Enhancing nitrate and strontium concentration prediction in groundwater by using new data mining algorithm

Bui, D. T.; Khosravi, K.; Karimi, M.; Busico, G.; Khozani, Z. S.; Nguyen, H.; Mastrocicco, M.; Tedesco, D.; Cuoco, E.; Kazakis, N.

doi:10.1016/j.scitotenv.2020.136836

Groundwater resources constitute the main source of clean fresh water for domestic use and it is essential for food production in the agricultural sector. Groundwater has a vital role for water supply in the Campanian Plain in Italy and hence a future sustainability of the resource is essential for the region.
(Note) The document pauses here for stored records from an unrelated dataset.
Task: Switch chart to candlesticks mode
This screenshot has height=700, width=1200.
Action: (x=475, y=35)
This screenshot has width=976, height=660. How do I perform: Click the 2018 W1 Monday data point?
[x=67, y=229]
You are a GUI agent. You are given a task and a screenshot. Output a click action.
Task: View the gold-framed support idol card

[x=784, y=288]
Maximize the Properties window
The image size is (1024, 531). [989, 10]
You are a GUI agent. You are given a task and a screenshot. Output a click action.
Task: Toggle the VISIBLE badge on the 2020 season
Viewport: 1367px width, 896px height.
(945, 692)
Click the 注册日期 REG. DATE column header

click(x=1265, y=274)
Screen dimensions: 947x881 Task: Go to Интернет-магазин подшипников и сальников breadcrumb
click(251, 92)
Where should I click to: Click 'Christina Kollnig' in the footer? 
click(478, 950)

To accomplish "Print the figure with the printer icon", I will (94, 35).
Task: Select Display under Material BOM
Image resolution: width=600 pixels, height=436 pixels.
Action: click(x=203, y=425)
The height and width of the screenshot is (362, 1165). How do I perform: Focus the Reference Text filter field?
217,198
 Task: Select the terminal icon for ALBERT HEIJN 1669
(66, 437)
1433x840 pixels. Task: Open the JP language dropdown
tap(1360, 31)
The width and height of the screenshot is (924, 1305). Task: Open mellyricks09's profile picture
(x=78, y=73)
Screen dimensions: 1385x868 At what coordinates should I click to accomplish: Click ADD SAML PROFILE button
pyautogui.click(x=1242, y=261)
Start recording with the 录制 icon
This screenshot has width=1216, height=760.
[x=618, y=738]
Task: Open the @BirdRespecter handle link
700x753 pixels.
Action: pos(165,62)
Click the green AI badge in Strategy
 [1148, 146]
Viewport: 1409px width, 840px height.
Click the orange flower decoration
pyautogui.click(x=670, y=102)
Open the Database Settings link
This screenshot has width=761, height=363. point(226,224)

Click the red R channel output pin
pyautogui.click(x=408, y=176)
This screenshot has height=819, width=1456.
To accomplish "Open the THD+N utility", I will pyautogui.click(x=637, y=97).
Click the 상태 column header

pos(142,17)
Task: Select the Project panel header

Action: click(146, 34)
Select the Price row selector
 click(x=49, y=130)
In the current paper novel data mining algorithms including Gaussian Process (GP) were used in a large groundwater quality database to predict nitrate (contaminant) and strontium (potential future increasing) concentrations in groundwater. The results were compared with M5P, random forest (RF) and random tree (RT) algorithms as a benchmark to test the robustness of the modeling process. The dataset includes 246 groundwater quality samples originating from different wells, municipals and agricultural. It was divided for the modeling process into two subgroups by using the 10-fold cross validation technique including 173 samples for model building (training dataset) and 73 samples for model validation (testing dataset). Different water quality variables including T, pH, EC, HCO3−, F−, Cl−, SO42−, Na+, K+, Mg2+, and Ca2+ have been used as an input to the models. At first stage, different input combinations have been constructed based on correlation coefficient and thus the optimal combination was chosen for the modeling phase. Different quantitative criteria alongside with visual comparison approach have been used for evaluating the modeling capability. Results revealed that to obtain reliable results also variables with low correlation should be considered as an input to the models together with those variables showing high correlation coefficients. According to the model evaluation criteria, GP algorithm outperforms all the other models in predicting both nitrate and strontium concentrations followed by RF, M5P and RT, respectively. Result also revealed that model's structure together with the accuracy and structure of the data can have a relevant impact on the model's results.